No Christian gets to “pick” what constitutes Scripture and what is not. That’s because Scripture, while written by men, is breathed out by God (2 Tim. 3:16). So people merely recognize the Scripture that God has revealed. While it took longer for a few New Testament books to gain unanimous recognition as Scripture than others, these were the exception rather than the rule. It’s also important to understand that no book from the New-Testament era gained consensus acceptance as Scripture only to later be excluded from the Bible.
While movies like the Da Vinci Code allege that certain “gospels” were unfairly excluded from the Bible, these books are excluded for good reason. None of them has a credible claim to have been written in the first century. Thus, while they often carry the name of an apostle or other prominent follower of Jesus, they were certainly not written by those people. Nor is there evidence that any of these alternative gospels was ever accepted by the early church. And that is for good reason, because many such books were not Christian in nature, but instead attempted to co-opt Jesus into a different religion called Gnosticism.
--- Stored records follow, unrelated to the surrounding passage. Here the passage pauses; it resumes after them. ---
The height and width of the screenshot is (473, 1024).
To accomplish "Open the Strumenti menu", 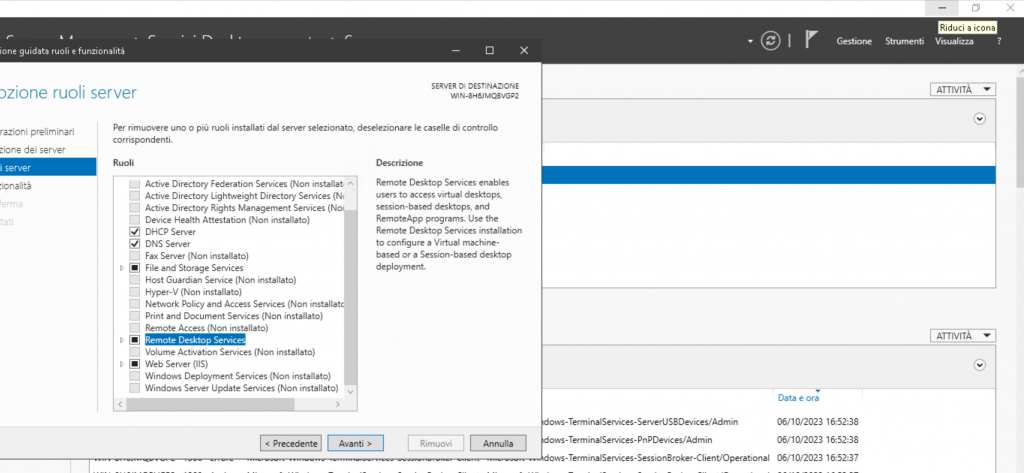I will tap(902, 41).
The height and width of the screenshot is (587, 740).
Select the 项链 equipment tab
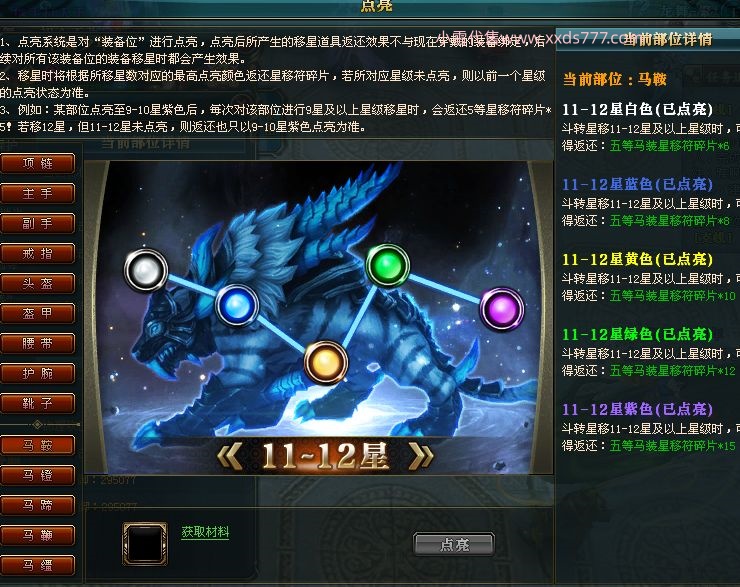coord(38,163)
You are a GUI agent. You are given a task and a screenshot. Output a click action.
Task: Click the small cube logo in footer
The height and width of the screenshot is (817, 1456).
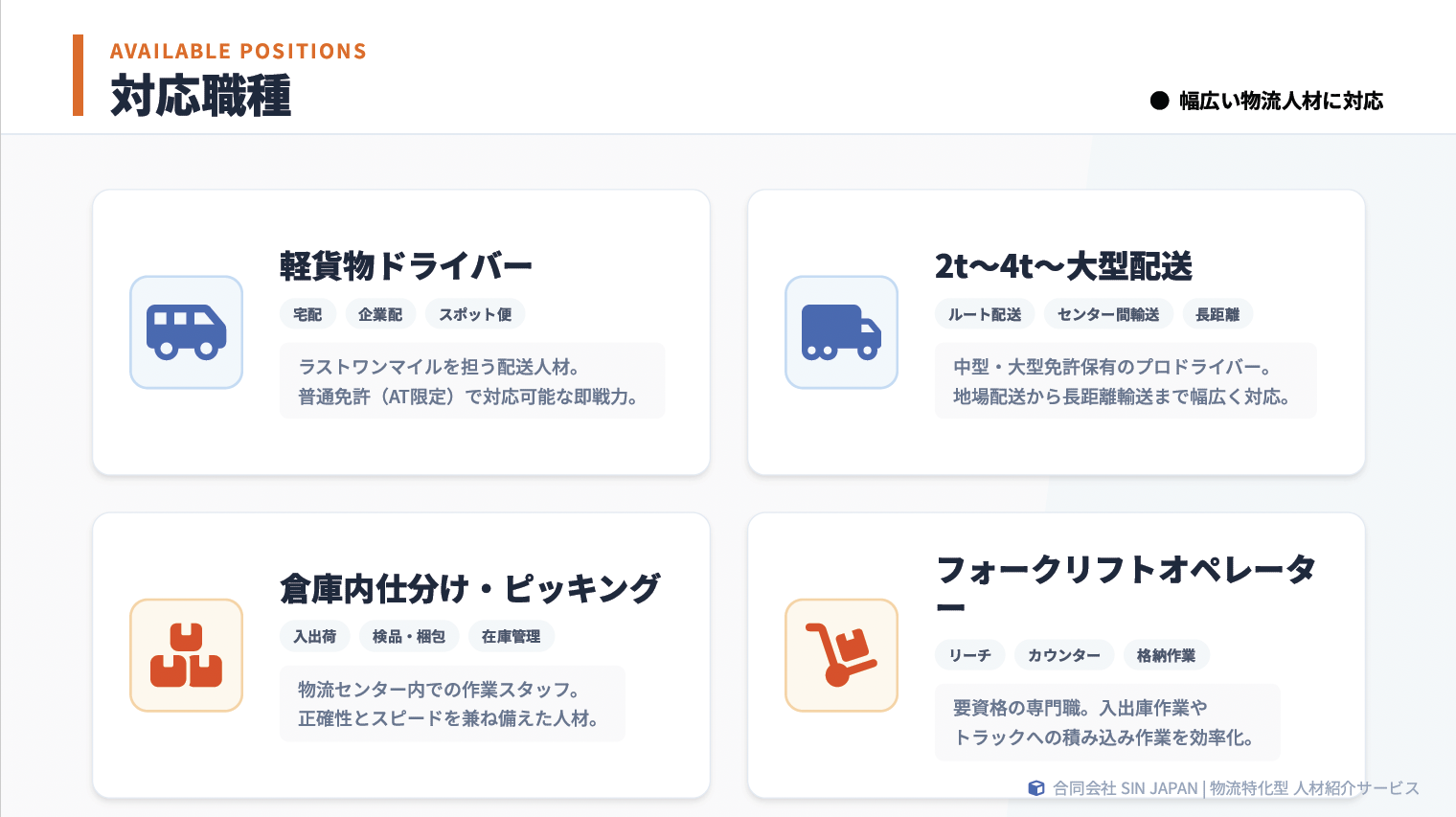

If you read these books, you can often get a pretty good idea why they didn’t fool Christians in the early church. For example, the Gnostic book that probably gets the most attention today is the so-called gospel of Thomas. But those who argue that the Gospel of Thomas should have been included in the Bible often don’t bring up the last verse of that book: “Simon Peter said to him [referring to Jesus], ‘Let Mary leave us, for women are not worthy of life.’ Jesus said, ‘I myself shall lead her in order to make her male, so that she too may become a living spirit resembling you males. For every woman who will make herself male will enter the kingdom of heaven.’”
Given that the early church already had a New Testament that provided a very high view of women—including saying that they female believers inherit eternal life just as males do—it isn’t surprising that they didn’t think the gospel of Thomas had anything to offer, much less consider it to be breathed out by God.